In the currency market on Monday, the dollar index shook off initial weakness and the dollar index, which measures the strength of the dollar against a basket of six other currencies rose by 0.6%.
Volatile crude oil prices managed to end higher on Monday, 21 June 2010 at Nymex. Prices rose as demand for oil from China seemed to be rising in current months. On Monday, crude-oil futures for light sweet crude for August delivery closed at $78.61/barrel (higher by $0.35 or 0.4%). During intra day trading, prices rose to a high of $79.97.
China's plan of freeing its currency against the dollar has been viewed well for commodities and the global economy. A report showed today that China's apparent oil demand continued to climb at a steady clip.
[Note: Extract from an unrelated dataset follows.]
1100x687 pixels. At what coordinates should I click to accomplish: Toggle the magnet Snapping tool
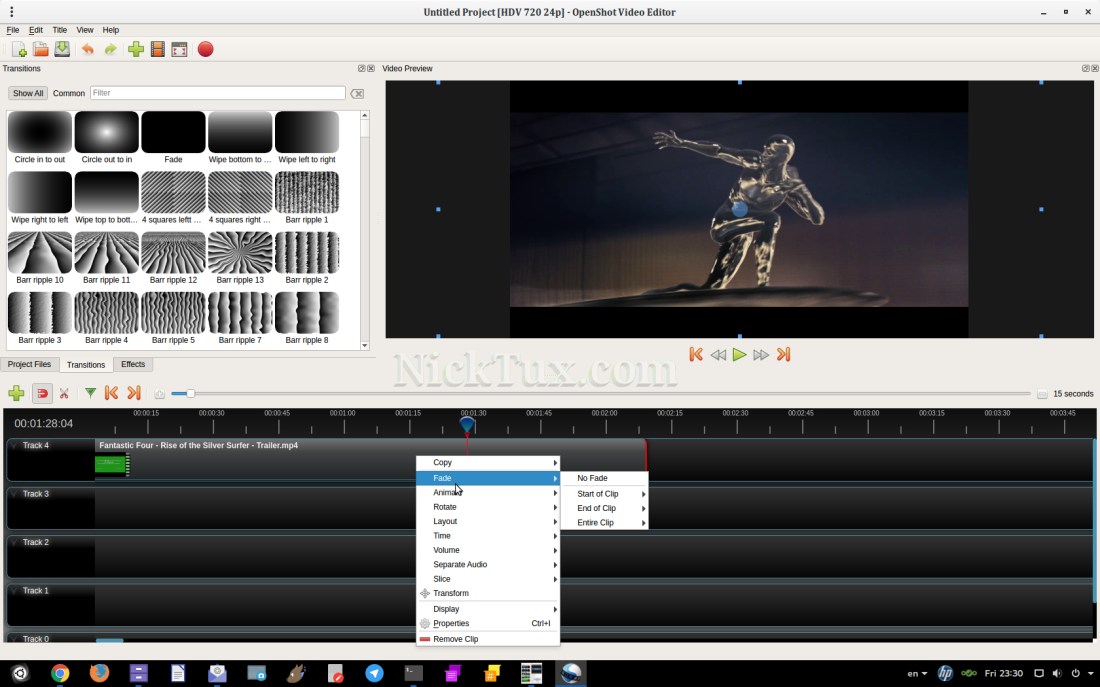tap(42, 394)
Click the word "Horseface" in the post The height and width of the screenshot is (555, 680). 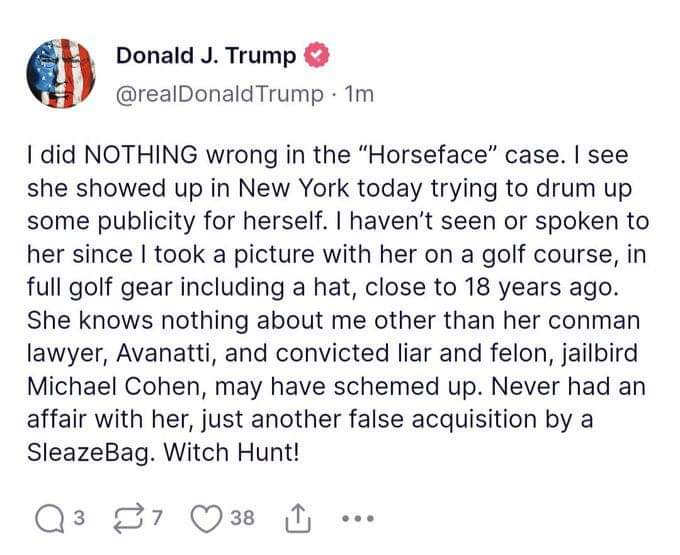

Demand rose 9.8% in May compared to the same month last year. The processing of crude oil in China rose 14.4% on year in May thereby boosting prices.
On Monday, natural gas for July delivery reversed course, losing 12 cents, or 2.5%, to $4.87 per million British thermal units, moderating earlier gains.
For every two issues rising, three declined on the New York Stock Exchange, where nearly 1.1 billion shares traded.
Indian ADRs ended mixed on Monday but with more gainers than losers. Banking stocks were the main gainers with HDFC Bank and ICICI Bank gaining 2.7% and 2.3% respectively. WNS shed 14.7% respectively.
For tomorrow, the economic reports expected are existing home sales data and housing price index data. Few earning reports are also expected.